Why we need vitamin C
Vitamins are organic compounds. An organic compound is one that exists in living things and contains the elements carbon and oxygen.
This is a water soluble, and the body does not store it. To maintain adequate levels, humans need a daily intake of food that contains it.
It plays an important role in a number of bodily functions including the production of collagen, L-carnitine, and some neurotransmitters. It helps metabolize proteins and its antioxidant activity may reduce the risk of some cancers.
Collagen, which vitamin C helps produce, is the main component of connective tissue and the most abundant protein in mammals. Between 1 and 2% of muscle tissue is collagen. It is a vital component in fibrous tissues such as:
- the gut
- blood vessels
In the case of wound healing, research as long ago as 1942 suggested that wounds took longer to heal if someone had scurvy.
Scurvy results from deficiency. Its symptoms include swollen joints, bleeding gums and loose teeth, anemia, and tiredness.
Wound healing, infections, and tuberculosis
In 1982, researchers concluded that wounds, cuts, and grazes may heal faster in people with a higher intake than is usually available from their food. This may be because this vitamin contributes to collagen production.
The role of vitamin C as an antioxidant also helps repair tissue and reduce damage from inflammation and oxidation.
People with adequate levels of vitamin C are thought to be better able to fight off infections compared to people with deficiency.
It may also help prevent acute respiratory infections, especially in people with malnutrition and those who are physically stressed.
Researchers have also found that it can kill drug-resistant tuberculosis (TB) bacteria in a laboratory culture. A study published in 2013 suggests that adding vitamin C to TB drugs could shorten therapy.
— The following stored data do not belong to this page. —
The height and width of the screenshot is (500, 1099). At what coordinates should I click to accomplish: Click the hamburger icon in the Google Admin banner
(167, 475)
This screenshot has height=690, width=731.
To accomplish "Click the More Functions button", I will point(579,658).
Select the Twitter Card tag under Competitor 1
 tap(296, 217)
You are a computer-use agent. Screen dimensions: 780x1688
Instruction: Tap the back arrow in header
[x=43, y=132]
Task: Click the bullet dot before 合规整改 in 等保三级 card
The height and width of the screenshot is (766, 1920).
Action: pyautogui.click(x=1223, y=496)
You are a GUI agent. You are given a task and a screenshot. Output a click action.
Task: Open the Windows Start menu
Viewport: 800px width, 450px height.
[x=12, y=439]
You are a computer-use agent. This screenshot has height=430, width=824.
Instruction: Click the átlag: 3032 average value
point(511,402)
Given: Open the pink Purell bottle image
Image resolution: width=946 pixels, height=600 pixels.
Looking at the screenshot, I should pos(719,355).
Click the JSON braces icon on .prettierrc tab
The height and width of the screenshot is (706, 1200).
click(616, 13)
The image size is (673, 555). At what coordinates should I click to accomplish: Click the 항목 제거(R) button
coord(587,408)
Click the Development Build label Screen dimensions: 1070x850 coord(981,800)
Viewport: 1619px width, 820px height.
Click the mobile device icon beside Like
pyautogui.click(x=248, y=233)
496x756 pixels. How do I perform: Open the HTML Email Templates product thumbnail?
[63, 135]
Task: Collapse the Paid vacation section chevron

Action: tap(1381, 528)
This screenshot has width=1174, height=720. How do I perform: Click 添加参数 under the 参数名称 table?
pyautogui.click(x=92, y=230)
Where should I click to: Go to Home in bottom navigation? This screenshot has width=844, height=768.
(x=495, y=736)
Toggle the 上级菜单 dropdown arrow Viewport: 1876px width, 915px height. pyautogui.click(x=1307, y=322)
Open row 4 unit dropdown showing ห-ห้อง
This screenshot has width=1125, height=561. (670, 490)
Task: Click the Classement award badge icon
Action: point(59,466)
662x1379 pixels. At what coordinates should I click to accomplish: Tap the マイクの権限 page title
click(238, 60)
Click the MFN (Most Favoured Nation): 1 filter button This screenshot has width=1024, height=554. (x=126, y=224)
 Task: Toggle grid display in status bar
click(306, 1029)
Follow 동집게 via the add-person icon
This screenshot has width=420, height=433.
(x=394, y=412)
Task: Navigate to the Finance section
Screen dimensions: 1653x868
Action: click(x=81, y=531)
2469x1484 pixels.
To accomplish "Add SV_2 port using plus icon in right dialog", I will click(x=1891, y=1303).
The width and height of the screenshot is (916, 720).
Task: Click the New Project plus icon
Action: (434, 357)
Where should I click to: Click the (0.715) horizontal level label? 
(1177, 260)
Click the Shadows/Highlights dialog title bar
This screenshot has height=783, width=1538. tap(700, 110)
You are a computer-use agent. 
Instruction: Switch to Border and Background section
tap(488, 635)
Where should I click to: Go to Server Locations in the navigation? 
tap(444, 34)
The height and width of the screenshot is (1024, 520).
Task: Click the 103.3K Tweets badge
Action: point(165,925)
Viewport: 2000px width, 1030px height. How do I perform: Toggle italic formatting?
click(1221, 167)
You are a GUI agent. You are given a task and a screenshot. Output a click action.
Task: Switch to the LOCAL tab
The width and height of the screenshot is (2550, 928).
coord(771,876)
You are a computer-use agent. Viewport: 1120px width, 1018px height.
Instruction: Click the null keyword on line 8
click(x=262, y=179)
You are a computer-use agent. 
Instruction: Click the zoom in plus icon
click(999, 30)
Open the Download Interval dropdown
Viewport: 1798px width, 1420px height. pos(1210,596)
This vitamin may help in treating cancer. As an antioxidant, it protects the body against oxidative stress and helps prevent the oxidation of other molecules. It appears to regenerate other antioxidants in the body, too.
Oxidation reactions produce free radicals. Free radicals can start chain reactions that damage cells.
High doses have been found to reduce the speed of growth of some types of cancerous tissue. Researchers have proposed using vitamin C in cancer patients whose treatment options are limited.
More studies are needed to understand which cancers could be affected by vitamin C and which other effective treatments can be used in conjunction, as well as the long-term effects of this approach.
Some scientists have disputed the use in cancer treatment.
In 2013, however, researchers found evidence that high doses of intravenous vitamin C might benefit cancer patients. A 2015 study confirmed its effectiveness.
The National Cancer Institute report several studies that used high dose vitamin intravenously with few side effects.
A number of doctors support it and are already using it in treatment.
“Research currently underway has shown that high concentrations of vitamin C can stop the growth, or even kill a wide range of cancer cells. Only intravenous administration can deliver the high doses found to be effective against cancer.”
Dr. Ronald Hoffman
The United States Food and Drug Administration (FDA) has not yet approved the use of intravenous vitamin C in treatment of cancer patients, including those undergoing chemotherapy and radiation therapy, and it is not recognized as a treatment.
Other benefits of Vitamin C may include the following:
- Cardiovascular health: may widen the blood vessels, and this could help protect against heart disease and hypertension, or high blood pressure.
- Cholesterol levels: these were found to be lower in individuals with adequate levels.
- Cataracts: may help lower the risk of cataracts as well as of age-related macular degeneration.
- Diabetes: Patients are less likely to experience deterioration of the kidneys, eyes, and nerves if they eat plenty of fruit and vegetables that are rich in vitamin C.
- Anemia: enhances the absorption of iron.
- Lead levels may be reduced if there is an adequate intake.
Can vitamin C treat the common cold?
Many people believe that vitamin C can cure a common cold, but research has not confirmed this. However, large doses may protect people who are exposed to severe physical activity and cold temperatures.
People with low vitamin C, because of smoking or older age, for example, may find supplements beneficial.